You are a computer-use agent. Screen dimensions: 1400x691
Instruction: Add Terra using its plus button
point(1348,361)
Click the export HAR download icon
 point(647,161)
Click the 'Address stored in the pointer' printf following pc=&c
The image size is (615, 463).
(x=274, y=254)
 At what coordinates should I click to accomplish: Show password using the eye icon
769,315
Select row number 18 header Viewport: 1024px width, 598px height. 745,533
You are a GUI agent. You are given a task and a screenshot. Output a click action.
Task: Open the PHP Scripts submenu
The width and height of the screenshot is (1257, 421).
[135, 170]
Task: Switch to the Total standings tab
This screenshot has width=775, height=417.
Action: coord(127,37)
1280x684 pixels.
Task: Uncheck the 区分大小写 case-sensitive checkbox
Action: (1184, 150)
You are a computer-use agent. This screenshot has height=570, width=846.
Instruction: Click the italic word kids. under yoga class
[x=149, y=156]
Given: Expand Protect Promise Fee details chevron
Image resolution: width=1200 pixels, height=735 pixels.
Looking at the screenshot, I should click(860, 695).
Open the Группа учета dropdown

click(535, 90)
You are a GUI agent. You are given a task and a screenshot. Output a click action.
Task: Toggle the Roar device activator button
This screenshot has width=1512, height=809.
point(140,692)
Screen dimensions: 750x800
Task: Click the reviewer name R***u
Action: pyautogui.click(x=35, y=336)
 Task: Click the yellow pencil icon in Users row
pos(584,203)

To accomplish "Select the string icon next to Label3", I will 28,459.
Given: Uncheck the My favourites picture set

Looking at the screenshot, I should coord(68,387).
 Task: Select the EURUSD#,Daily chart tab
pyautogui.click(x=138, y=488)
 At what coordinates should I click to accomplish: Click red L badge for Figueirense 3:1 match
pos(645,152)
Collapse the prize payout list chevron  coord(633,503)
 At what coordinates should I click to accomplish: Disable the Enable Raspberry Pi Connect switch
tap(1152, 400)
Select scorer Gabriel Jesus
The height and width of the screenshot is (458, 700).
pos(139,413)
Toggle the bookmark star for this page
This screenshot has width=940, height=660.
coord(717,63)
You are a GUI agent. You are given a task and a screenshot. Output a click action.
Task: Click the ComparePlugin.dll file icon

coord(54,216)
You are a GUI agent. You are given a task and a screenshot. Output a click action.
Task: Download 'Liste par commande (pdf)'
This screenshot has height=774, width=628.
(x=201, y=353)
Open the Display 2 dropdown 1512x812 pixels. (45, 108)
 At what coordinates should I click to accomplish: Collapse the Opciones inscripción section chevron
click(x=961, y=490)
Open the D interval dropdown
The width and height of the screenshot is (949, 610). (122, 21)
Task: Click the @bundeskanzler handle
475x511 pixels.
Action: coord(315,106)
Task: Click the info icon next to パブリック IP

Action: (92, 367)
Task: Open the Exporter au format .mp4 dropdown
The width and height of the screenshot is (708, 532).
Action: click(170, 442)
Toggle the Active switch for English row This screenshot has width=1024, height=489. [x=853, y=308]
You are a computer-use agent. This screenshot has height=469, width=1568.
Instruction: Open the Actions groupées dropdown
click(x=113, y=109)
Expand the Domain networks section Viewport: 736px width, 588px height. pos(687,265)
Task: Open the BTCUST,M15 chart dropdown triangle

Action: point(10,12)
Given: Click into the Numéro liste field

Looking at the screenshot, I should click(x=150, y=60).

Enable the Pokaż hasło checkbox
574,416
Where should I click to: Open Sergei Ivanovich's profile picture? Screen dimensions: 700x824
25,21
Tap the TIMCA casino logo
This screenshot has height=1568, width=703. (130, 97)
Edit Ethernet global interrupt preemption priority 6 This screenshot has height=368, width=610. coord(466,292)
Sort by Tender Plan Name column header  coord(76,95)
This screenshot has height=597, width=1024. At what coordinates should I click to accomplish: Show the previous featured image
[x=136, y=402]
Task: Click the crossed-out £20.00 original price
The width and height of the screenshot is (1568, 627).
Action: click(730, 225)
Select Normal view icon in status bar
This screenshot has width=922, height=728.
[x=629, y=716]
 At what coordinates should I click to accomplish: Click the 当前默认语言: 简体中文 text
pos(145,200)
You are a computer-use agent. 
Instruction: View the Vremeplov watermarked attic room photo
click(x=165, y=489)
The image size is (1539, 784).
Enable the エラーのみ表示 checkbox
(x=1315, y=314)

▬▬▬▬▬▬

### WHAT THE EXERCISE ASKS
Everything in the listing must be returned word for word.

### RESPONSE FOR THIS EXERCISE
You are a computer-use agent. Screen dimensions: 1400x691
Instruction: Add Terra using its plus button
point(1348,361)
Click the export HAR download icon
 point(647,161)
Click the 'Address stored in the pointer' printf following pc=&c
The image size is (615, 463).
(x=274, y=254)
 At what coordinates should I click to accomplish: Show password using the eye icon
769,315
Select row number 18 header Viewport: 1024px width, 598px height. 745,533
You are a GUI agent. You are given a task and a screenshot. Output a click action.
Task: Open the PHP Scripts submenu
The width and height of the screenshot is (1257, 421).
[135, 170]
Task: Switch to the Total standings tab
This screenshot has width=775, height=417.
Action: coord(127,37)
1280x684 pixels.
Task: Uncheck the 区分大小写 case-sensitive checkbox
Action: (1184, 150)
You are a computer-use agent. This screenshot has height=570, width=846.
Instruction: Click the italic word kids. under yoga class
[x=149, y=156]
Given: Expand Protect Promise Fee details chevron
Image resolution: width=1200 pixels, height=735 pixels.
Looking at the screenshot, I should click(860, 695).
Open the Группа учета dropdown

click(535, 90)
You are a GUI agent. You are given a task and a screenshot. Output a click action.
Task: Toggle the Roar device activator button
This screenshot has width=1512, height=809.
point(140,692)
Screen dimensions: 750x800
Task: Click the reviewer name R***u
Action: pyautogui.click(x=35, y=336)
 Task: Click the yellow pencil icon in Users row
pos(584,203)

To accomplish "Select the string icon next to Label3", I will 28,459.
Given: Uncheck the My favourites picture set

Looking at the screenshot, I should coord(68,387).
 Task: Select the EURUSD#,Daily chart tab
pyautogui.click(x=138, y=488)
 At what coordinates should I click to accomplish: Click red L badge for Figueirense 3:1 match
pos(645,152)
Collapse the prize payout list chevron  coord(633,503)
 At what coordinates should I click to accomplish: Disable the Enable Raspberry Pi Connect switch
tap(1152, 400)
Select scorer Gabriel Jesus
The height and width of the screenshot is (458, 700).
pos(139,413)
Toggle the bookmark star for this page
This screenshot has width=940, height=660.
coord(717,63)
You are a GUI agent. You are given a task and a screenshot. Output a click action.
Task: Click the ComparePlugin.dll file icon

coord(54,216)
You are a GUI agent. You are given a task and a screenshot. Output a click action.
Task: Download 'Liste par commande (pdf)'
This screenshot has height=774, width=628.
(x=201, y=353)
Open the Display 2 dropdown 1512x812 pixels. (45, 108)
 At what coordinates should I click to accomplish: Collapse the Opciones inscripción section chevron
click(x=961, y=490)
Open the D interval dropdown
The width and height of the screenshot is (949, 610). (122, 21)
Task: Click the @bundeskanzler handle
475x511 pixels.
Action: coord(315,106)
Task: Click the info icon next to パブリック IP

Action: (92, 367)
Task: Open the Exporter au format .mp4 dropdown
The width and height of the screenshot is (708, 532).
Action: click(170, 442)
Toggle the Active switch for English row This screenshot has width=1024, height=489. [x=853, y=308]
You are a computer-use agent. This screenshot has height=469, width=1568.
Instruction: Open the Actions groupées dropdown
click(x=113, y=109)
Expand the Domain networks section Viewport: 736px width, 588px height. pos(687,265)
Task: Open the BTCUST,M15 chart dropdown triangle

Action: point(10,12)
Given: Click into the Numéro liste field

Looking at the screenshot, I should click(x=150, y=60).

Enable the Pokaż hasło checkbox
574,416
Where should I click to: Open Sergei Ivanovich's profile picture? Screen dimensions: 700x824
25,21
Tap the TIMCA casino logo
This screenshot has height=1568, width=703. (130, 97)
Edit Ethernet global interrupt preemption priority 6 This screenshot has height=368, width=610. coord(466,292)
Sort by Tender Plan Name column header  coord(76,95)
This screenshot has height=597, width=1024. At what coordinates should I click to accomplish: Show the previous featured image
[x=136, y=402]
Task: Click the crossed-out £20.00 original price
The width and height of the screenshot is (1568, 627).
Action: click(730, 225)
Select Normal view icon in status bar
This screenshot has width=922, height=728.
[x=629, y=716]
 At what coordinates should I click to accomplish: Click the 当前默认语言: 简体中文 text
pos(145,200)
You are a computer-use agent. 
Instruction: View the Vremeplov watermarked attic room photo
click(x=165, y=489)
The image size is (1539, 784).
Enable the エラーのみ表示 checkbox
(x=1315, y=314)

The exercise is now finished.